Helly continues to be the Stranger’s Guide to Severance. At the beginning, we get to see BeforeHelly, who’s maybe nervous, but clearly doing this consensually–and with some enthusiasm. More interesting, though, is Milchick’s behavior toward her: he means it when he tells her how much it means to them all that she’s chosen to do this. Helly is Someone in the Outie World, although whether all the other outies get treated the same we don’t know.
When I first watched, my guess was Helly was some sort of scientist or researcher. Someone important to…whatever it is they’re trying to do.
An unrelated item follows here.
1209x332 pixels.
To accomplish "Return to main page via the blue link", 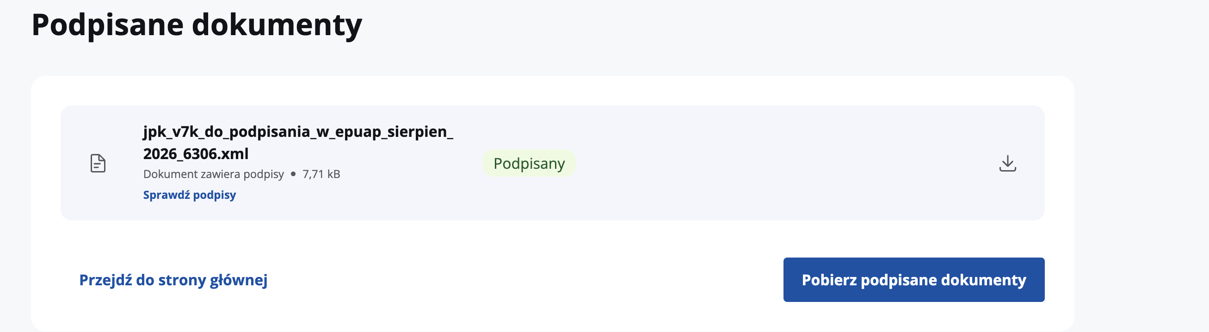I will (x=173, y=280).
Which we still don’t know, despite Dylan’s thought-provoking flight of fancy. It seems clear that something in the implants is triggered by those numbers on the screen, but how or why that works is still a mystery. Even Petey, possessed of a single set of memories–however cluttered–can’t shed much light on what’s going on down there. What does seem clear, though, is that the severed employees are being subjected to some hair-raisingly abusive working conditions. We don’t really get what Milchick’s taped interview is about, but Petey-on-tape certainly sounds unhappy about it.
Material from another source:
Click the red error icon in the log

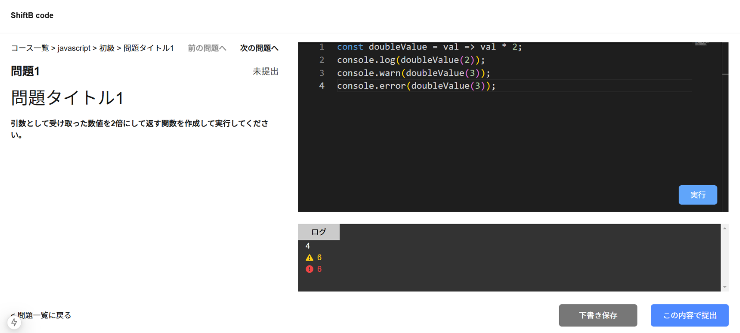coord(309,269)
Couple things about Irving and Burt.
First, that painting. As with the stone carving of Kier at the start, there’s a more-than-human religious cast to everything we learn about him. Both Irving and Burt seem to have entirely bought into the mythos, whatever it is. Not so much, though, that their immediate attraction isn’t apparent to them both. In a severed world, new people would be extraordinarily rare, and to meet someone new that you actually like would be an amazing moment.
But if anything tops Burt and Irving, it’s Irving’s wellness session. Pretty sure his good cheer afterward didn’t have much to do with Ms. Casey’s list of facts, regardless of how complimentary they were. What an odd, controlling, passive-aggressive little therapy session, made all the eerier by Ms. Casey’s deadpan delivery of both facts and rules.
Oh, all the spoilers I could put here! But I won’t. 🙂
This episode we got a deeper picture of Life At Lumon, as well as a glimpse into how dysfunctional OutieMark actually is. Next episode: OutieMark’s investigations continue, and Irving tries to make Helly feel more at home, with predictable (and not) results.